The magic and wonders of Fantasy quite naturally and spontaneously attach themselves to our built-in, universal concepts – those mythic understandings and interpretations of the ‘collective unconscious’, or our shared divine-endowments. And it is these universal concepts which enable us to apprehend and share reality.
These interpretative idea I have drawn from the early philosophical work of Rudolf Steiner - especially A Philosophy of Freedom; which Barfield knew deeply and regarded as of primary importance. I can only presume that Barfield's lack of sympathy with Tolkien's world view was what (apparently) prevented him from perceiving that Tolkien's theory of imagination could easily and quite naturally be completed by Steiner's and Barfield's 's insights into the nature of 'Thinking about Thinking' (to use a phrase of Barfield's, descriptive of what he did).

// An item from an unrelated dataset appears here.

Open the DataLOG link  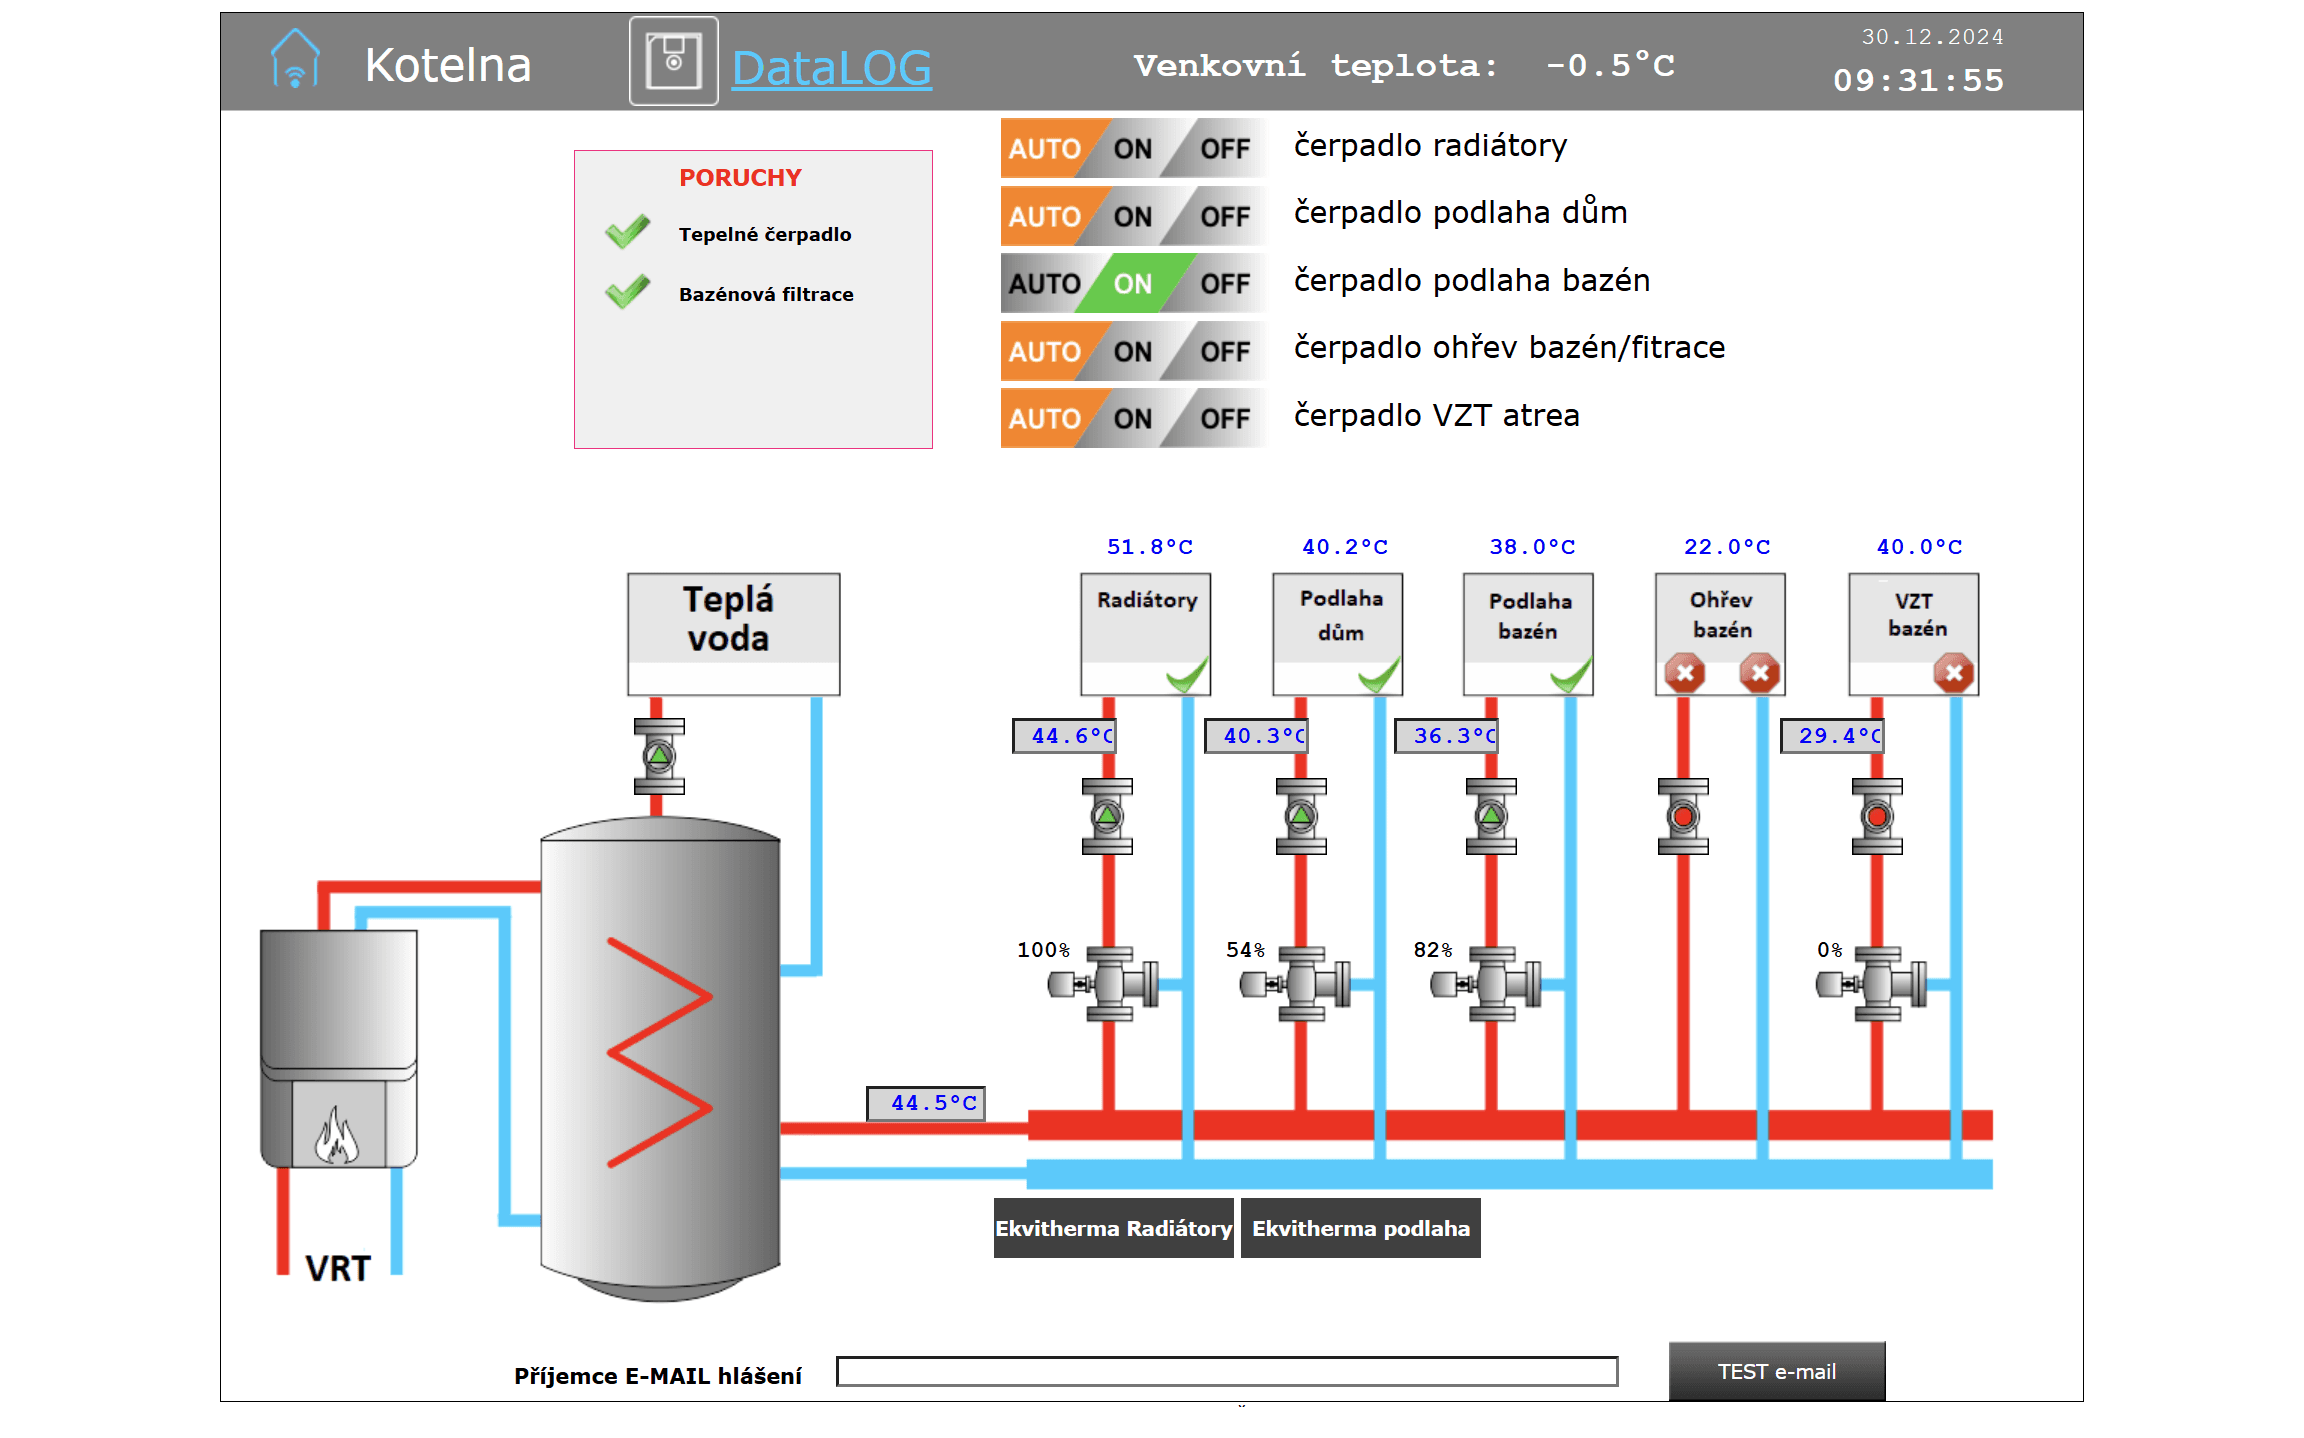832,68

If Barfield had 'joined forces' with Tolkien (in an intellectual sense) - I think they could have provided - 70 years ago - a clear and comprehensible theory of imagination, including an explanation of how Fairy Story may yield real knowledge.
And this is a theory which can be, and indeed has been, tested by many millions of readers of Tolkien, Lewis; and other great fantasy worlds such as are subcreated in The Wind in the Willows, Narnia Chronicles, Watership Down, and Harry Potter - to mention only a few of my personal favourites.
These I know, from experience, to be real-and-true; what was previously lacking was only an explanation for how this might plausibly 'work'. Barfield and Tolkien, taken together, seem to provide a satisfactory answer.